Statutory licensing under Section 31D of Copyright Act not covers internet broadcasting

15th May 2019

The Bombay High Court has held that statutory licencing under Section 31D of the Copyright Act is meant only for radio and television broadcast and excludes internet broadcasting. The Court was of the view that Defendants’ on demand streaming services offered through internet as an “internet broadcasting organisation” do not fall within the purview of Section 31-D of the Act.
It also held that Section 31D is applicable to only broadcasting organizations which are desirous of communicating to the public by way of ‘broadcast’, and not covers commercial rental. 227th Report of the Rajya Sabha Parliamentary Standing Committee on the Copyright (Amendment) Bill, 2010 was relied for the purpose.
It may also be noted that Court in the case of Tips Industries Ltd. v. Wync Music Ltd. also held that prior determination of royalty rates is a necessary precondition for the exercise of rights in respect of a statutory license under Section 31-D.
It was also held that commercial renting and storing of plaintiff’s song violates exclusive rights of plaintiff under Section 14(1)(e)(ii). It observed that feature of permanent download subscription option offered by the Defendants to their customers to permanently download sound recordings and have a permanent access to the same once paid for, amounts to sale of the sound recordings and thereby violates the exclusive right of the Plaintiff to sell or offer for sale its sound recordings as provided in Section 14(1)(e)(ii). 
In respect of commercial renting, the Court was of the view that activities of the Defendants enabling their customers to download sound recordings and access them offline in lieu of a monthly subscription fee amounted to ‘commercial rental’.
Defence of fair use under Section 52(1)(a)(i) was rejected by the Court observing that activities of the Defendants cannot be termed as ‘private’ or ‘personal use’ or ‘research’. Similarly, the benefit under Section 52(1)(b) was also held as not available to the defendant.

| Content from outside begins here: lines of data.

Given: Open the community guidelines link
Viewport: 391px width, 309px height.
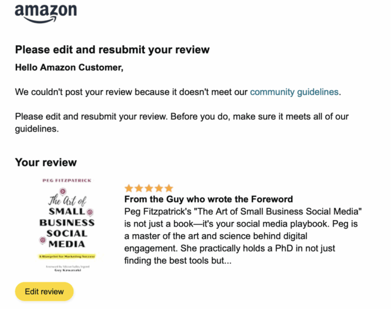Looking at the screenshot, I should [x=294, y=92].
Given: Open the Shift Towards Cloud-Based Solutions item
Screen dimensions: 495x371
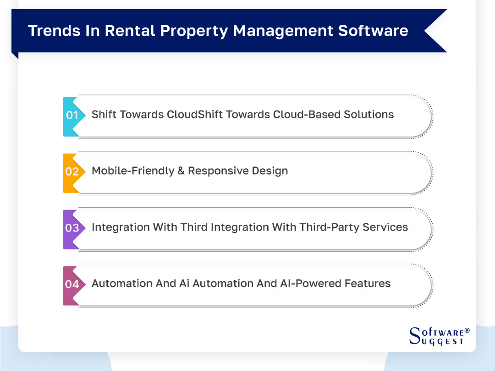Looking at the screenshot, I should 248,116.
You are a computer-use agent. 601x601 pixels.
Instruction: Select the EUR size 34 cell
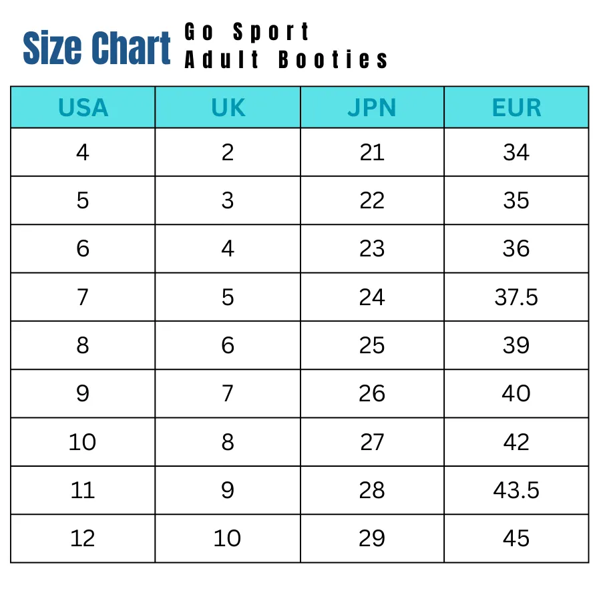click(516, 152)
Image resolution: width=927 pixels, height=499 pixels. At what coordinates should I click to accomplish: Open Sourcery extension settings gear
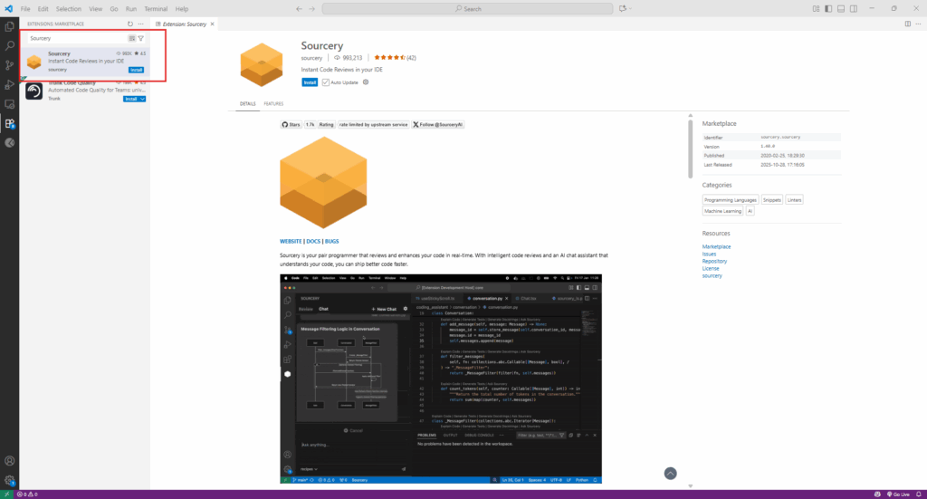(366, 82)
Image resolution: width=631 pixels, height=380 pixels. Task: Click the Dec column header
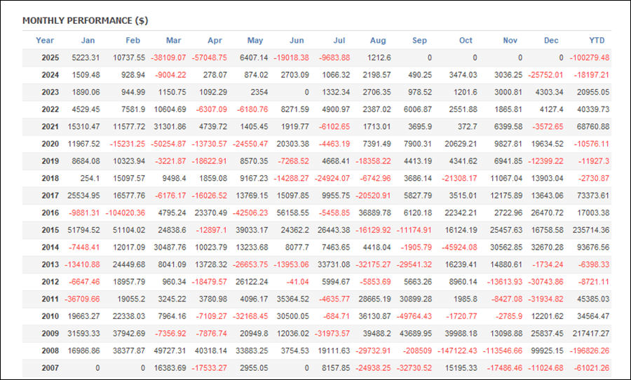550,41
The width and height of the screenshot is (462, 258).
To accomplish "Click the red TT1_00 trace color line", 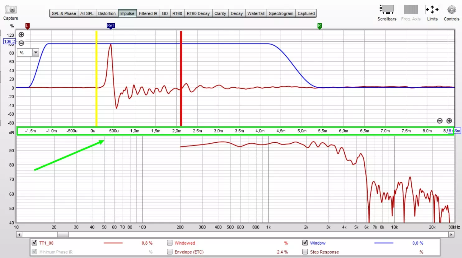I will (x=113, y=243).
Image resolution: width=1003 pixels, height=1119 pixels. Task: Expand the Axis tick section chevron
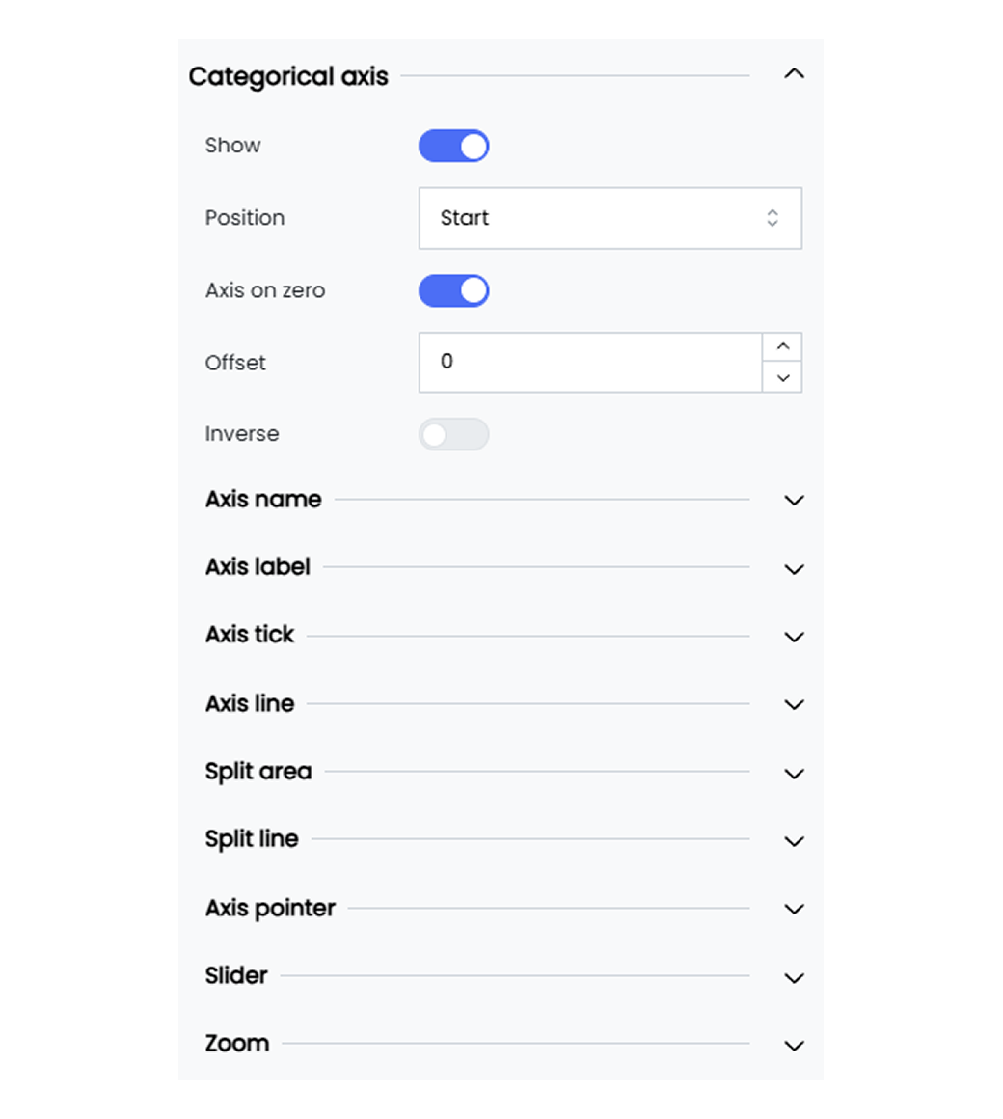(x=794, y=637)
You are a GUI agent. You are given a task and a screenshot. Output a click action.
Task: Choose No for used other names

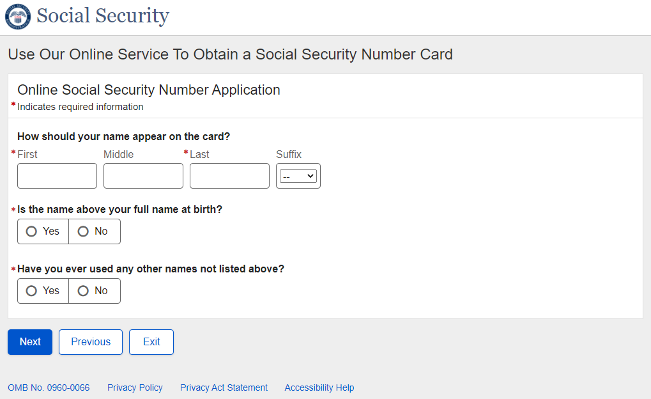click(x=94, y=291)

The Court in this regard noted that storage of the sound recordings was not incidental or transient to services of the Defendants.
It was also held that provisions of Section 52(1)(b) would generally apply in case of Internet Service Providers and not to the activities of the Defendants. The Court hence granted interim injunction restraining the defendant from using songs of the plaintiff over its platform.